▶ _What you have to do_:
How many separate lines of the data contain "agent"? Give the count and nothing else.

Records excerpted from a collection
>>>>>

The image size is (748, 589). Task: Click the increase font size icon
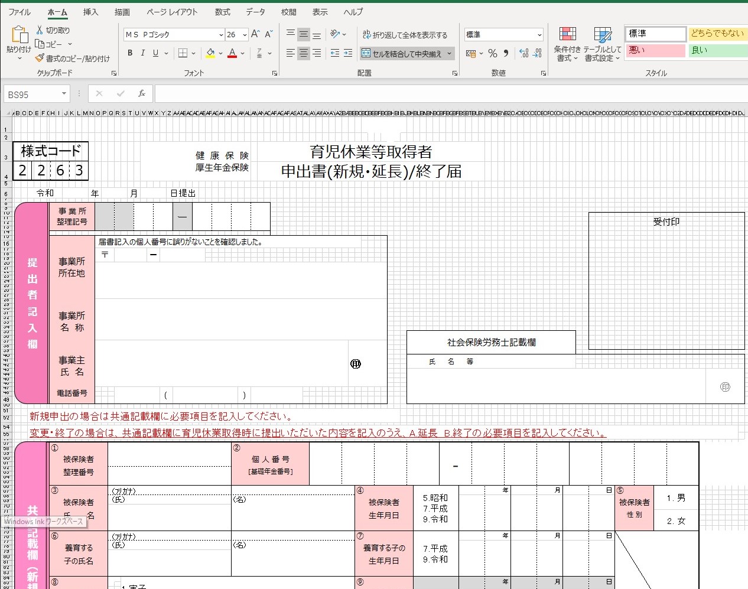pos(255,34)
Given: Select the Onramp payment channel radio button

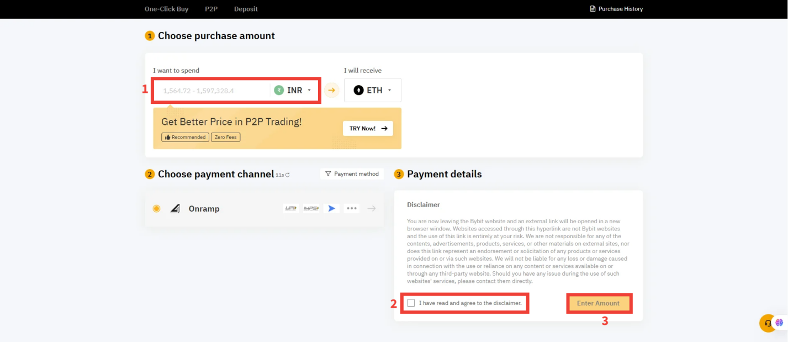Looking at the screenshot, I should 156,208.
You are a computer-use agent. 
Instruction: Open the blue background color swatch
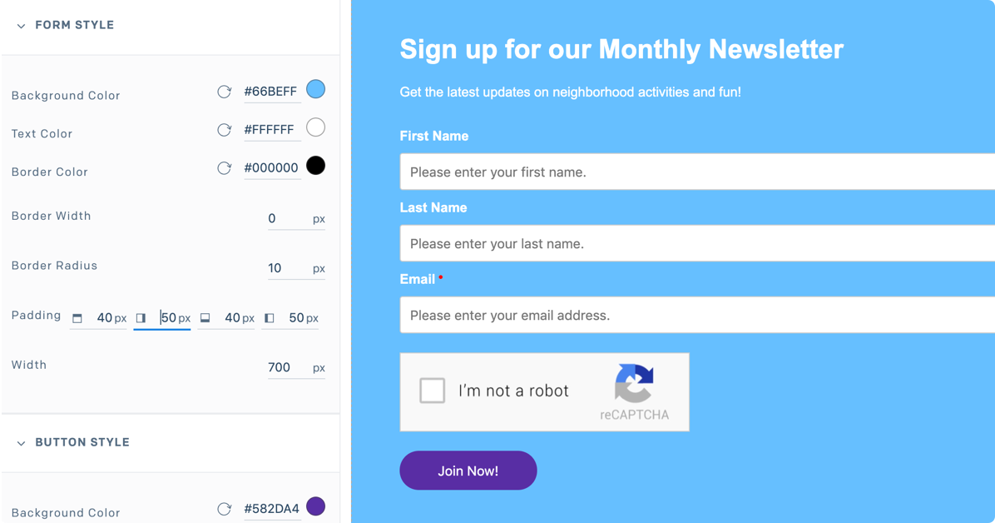(315, 89)
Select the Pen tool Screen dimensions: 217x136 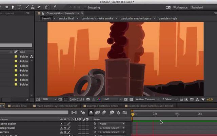coord(13,7)
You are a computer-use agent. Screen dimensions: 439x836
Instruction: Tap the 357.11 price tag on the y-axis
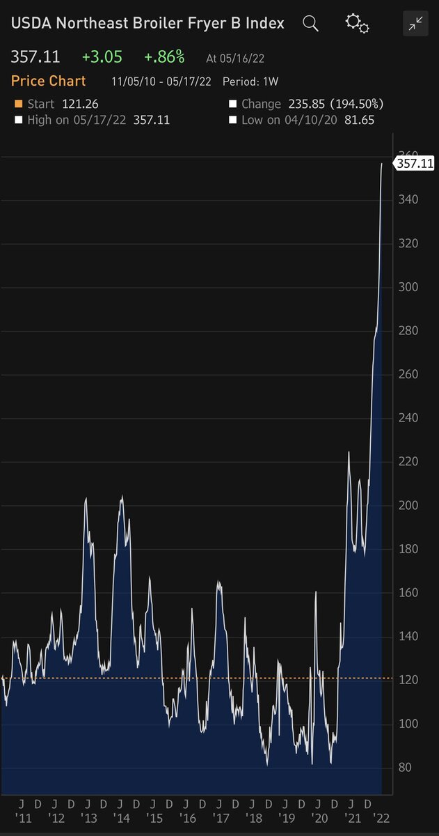point(414,164)
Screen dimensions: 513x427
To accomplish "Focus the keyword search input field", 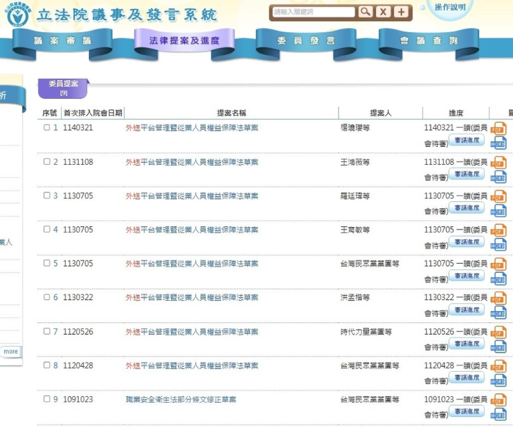I will click(314, 12).
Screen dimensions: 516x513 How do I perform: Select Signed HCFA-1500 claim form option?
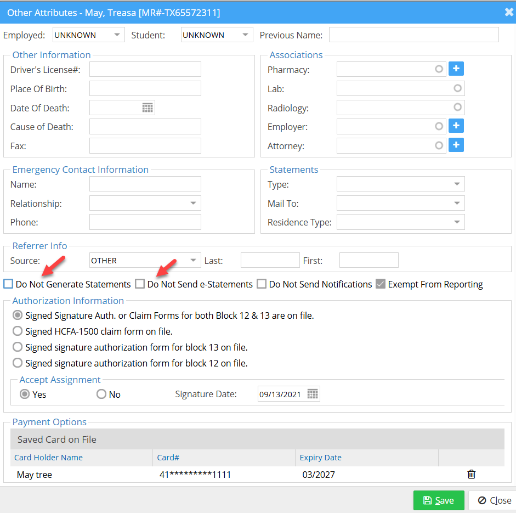18,331
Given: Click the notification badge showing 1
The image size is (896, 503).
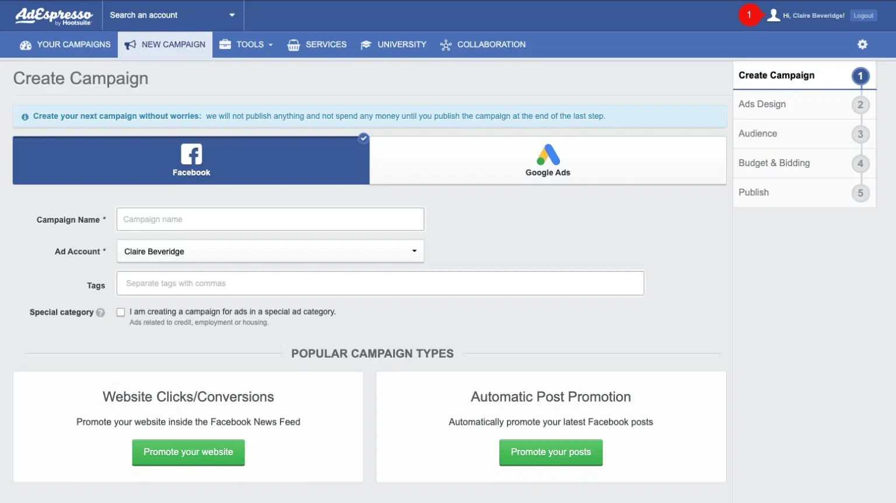Looking at the screenshot, I should point(750,15).

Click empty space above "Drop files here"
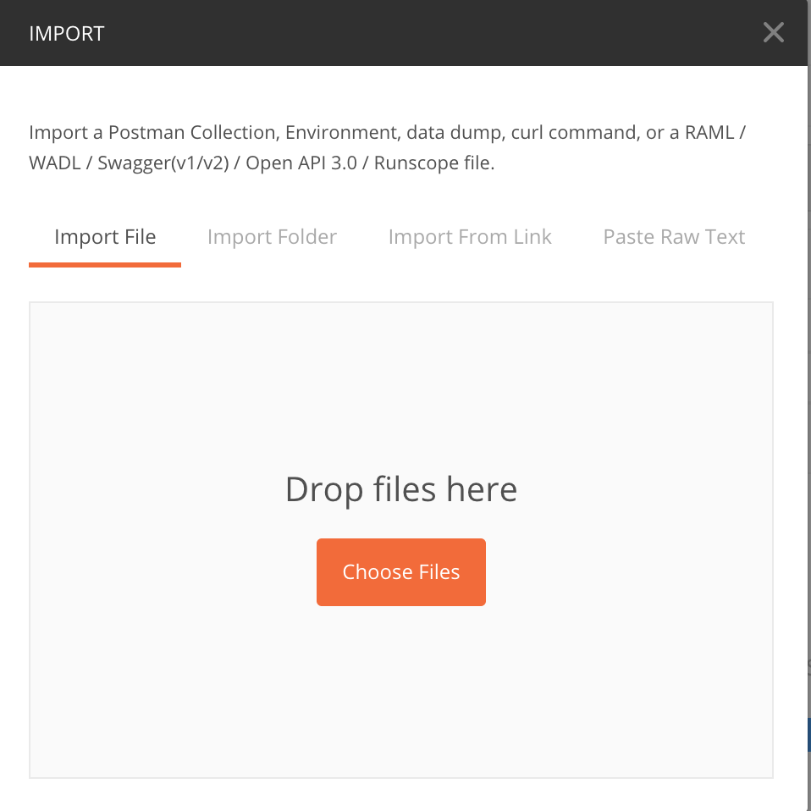pos(400,381)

<<<<<

▶ _Answer for the task_:
2